— start of INPUT FOR THIS TASK —
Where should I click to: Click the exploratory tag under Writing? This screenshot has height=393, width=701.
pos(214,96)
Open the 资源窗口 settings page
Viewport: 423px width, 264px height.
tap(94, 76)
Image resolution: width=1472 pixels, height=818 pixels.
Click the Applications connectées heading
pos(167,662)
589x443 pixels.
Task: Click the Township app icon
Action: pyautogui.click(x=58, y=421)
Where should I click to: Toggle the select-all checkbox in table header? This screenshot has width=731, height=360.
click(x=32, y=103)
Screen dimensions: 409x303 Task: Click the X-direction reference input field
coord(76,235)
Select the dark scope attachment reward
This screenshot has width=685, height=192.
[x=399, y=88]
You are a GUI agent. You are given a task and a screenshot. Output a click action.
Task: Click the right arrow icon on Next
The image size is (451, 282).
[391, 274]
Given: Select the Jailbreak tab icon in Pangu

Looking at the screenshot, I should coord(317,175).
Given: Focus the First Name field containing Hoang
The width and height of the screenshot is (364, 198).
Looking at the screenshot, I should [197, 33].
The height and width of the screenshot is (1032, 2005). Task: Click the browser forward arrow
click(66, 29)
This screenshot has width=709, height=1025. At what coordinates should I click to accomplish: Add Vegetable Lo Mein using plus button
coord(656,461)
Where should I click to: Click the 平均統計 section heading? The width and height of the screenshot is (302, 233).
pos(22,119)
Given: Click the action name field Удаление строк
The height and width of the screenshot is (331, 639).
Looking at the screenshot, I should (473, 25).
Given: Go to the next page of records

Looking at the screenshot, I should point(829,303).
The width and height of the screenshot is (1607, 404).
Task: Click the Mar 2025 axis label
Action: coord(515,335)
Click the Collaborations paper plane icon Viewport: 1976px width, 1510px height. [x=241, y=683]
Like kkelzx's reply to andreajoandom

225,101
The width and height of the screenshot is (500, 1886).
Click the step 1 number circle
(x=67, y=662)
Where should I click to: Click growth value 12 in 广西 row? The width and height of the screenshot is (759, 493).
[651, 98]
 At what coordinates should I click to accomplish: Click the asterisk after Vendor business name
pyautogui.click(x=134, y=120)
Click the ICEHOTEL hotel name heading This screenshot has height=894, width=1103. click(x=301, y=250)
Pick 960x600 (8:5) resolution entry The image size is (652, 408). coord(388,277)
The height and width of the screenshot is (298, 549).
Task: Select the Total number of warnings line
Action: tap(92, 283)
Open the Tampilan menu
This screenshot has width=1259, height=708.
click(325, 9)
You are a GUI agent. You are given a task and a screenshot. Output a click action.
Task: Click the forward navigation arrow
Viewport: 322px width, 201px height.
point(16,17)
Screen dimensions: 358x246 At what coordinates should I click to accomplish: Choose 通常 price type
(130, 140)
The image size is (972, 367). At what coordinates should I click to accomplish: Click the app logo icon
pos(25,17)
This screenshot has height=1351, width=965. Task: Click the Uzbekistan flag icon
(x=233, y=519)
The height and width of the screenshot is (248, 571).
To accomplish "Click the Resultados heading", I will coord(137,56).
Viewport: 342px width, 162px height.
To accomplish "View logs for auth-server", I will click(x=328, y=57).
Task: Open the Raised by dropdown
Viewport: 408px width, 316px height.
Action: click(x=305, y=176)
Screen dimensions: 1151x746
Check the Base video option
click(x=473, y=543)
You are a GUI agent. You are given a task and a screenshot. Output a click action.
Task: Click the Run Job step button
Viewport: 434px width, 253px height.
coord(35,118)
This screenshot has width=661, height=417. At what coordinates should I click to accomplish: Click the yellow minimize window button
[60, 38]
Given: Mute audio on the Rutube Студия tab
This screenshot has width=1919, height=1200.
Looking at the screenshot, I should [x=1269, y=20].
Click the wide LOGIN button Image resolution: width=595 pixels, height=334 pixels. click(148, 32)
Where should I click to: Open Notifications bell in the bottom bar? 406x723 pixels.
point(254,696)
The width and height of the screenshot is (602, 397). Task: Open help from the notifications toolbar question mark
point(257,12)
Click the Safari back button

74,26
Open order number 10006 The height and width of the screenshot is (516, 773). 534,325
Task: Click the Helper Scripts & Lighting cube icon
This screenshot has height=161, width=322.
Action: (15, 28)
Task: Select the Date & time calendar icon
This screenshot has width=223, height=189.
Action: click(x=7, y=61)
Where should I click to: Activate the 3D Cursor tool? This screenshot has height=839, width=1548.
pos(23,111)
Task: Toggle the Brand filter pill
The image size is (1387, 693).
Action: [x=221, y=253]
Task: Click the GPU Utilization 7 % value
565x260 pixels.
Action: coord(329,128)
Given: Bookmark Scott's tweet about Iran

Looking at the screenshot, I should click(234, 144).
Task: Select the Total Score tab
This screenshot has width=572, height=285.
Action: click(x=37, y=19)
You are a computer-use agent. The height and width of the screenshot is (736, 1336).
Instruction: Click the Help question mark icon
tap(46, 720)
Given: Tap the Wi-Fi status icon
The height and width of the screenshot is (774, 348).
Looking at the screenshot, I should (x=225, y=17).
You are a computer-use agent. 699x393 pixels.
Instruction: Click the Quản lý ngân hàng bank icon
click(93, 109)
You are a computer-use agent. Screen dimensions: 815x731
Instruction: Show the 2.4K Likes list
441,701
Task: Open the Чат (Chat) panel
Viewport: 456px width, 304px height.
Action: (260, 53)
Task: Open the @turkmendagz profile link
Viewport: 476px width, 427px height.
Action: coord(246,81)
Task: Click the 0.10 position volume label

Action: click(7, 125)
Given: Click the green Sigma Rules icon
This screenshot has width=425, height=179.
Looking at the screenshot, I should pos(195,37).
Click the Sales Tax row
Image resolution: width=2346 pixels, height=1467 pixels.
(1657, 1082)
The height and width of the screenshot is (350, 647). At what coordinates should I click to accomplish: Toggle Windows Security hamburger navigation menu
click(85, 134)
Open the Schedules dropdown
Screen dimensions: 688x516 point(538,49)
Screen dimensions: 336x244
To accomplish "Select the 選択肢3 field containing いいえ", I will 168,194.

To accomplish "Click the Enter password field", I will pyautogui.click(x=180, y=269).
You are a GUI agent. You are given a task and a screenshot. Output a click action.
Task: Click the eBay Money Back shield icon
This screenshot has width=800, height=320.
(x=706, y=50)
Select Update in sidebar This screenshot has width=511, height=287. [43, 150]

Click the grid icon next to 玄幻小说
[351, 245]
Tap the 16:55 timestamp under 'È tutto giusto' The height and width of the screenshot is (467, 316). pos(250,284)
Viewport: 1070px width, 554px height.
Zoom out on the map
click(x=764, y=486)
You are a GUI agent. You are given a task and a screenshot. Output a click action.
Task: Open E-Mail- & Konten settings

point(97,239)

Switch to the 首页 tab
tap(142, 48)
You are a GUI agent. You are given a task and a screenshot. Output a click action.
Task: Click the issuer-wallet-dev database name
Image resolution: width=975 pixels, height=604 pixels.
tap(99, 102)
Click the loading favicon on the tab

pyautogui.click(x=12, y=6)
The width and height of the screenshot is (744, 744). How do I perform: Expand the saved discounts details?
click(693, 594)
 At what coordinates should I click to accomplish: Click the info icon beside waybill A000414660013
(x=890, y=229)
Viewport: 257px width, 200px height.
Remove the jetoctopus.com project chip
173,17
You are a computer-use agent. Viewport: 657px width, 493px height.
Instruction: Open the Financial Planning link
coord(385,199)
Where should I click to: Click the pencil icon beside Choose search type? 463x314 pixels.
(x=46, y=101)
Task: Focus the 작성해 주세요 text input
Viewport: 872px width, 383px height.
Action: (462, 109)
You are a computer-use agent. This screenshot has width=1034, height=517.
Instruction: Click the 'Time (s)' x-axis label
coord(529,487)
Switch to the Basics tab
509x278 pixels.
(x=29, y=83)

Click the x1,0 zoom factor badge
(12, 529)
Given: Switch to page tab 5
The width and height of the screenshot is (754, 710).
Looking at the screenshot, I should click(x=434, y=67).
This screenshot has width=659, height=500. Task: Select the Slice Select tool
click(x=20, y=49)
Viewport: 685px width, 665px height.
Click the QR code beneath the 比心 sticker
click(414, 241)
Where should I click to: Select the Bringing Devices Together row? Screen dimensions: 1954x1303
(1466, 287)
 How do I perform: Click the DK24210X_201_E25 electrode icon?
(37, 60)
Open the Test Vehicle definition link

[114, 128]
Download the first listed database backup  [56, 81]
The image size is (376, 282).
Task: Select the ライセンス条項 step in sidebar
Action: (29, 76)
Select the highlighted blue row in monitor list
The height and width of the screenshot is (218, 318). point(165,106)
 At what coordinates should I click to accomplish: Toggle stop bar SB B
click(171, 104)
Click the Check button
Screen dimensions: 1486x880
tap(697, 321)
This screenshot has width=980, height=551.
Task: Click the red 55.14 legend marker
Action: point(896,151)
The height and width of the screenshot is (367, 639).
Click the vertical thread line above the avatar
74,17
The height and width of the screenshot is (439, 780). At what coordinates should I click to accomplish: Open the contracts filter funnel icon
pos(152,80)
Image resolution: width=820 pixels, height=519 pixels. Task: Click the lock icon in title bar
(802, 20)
— end of INPUT FOR THIS TASK —
**WHAT IS EXPECTED**
Please transcribe the part of the records that opens with the line containing "Open the Test Vehicle definition link" and runs through the end of the records, keeping every line identical.

**OUTPUT FOR THIS EXERCISE**
Open the Test Vehicle definition link

[114, 128]
Download the first listed database backup  [56, 81]
The image size is (376, 282).
Task: Select the ライセンス条項 step in sidebar
Action: (29, 76)
Select the highlighted blue row in monitor list
The height and width of the screenshot is (218, 318). point(165,106)
 At what coordinates should I click to accomplish: Toggle stop bar SB B
click(171, 104)
Click the Check button
Screen dimensions: 1486x880
tap(697, 321)
This screenshot has width=980, height=551.
Task: Click the red 55.14 legend marker
Action: point(896,151)
The height and width of the screenshot is (367, 639).
Click the vertical thread line above the avatar
74,17
The height and width of the screenshot is (439, 780). At what coordinates should I click to accomplish: Open the contracts filter funnel icon
pos(152,80)
Image resolution: width=820 pixels, height=519 pixels. Task: Click the lock icon in title bar
(802, 20)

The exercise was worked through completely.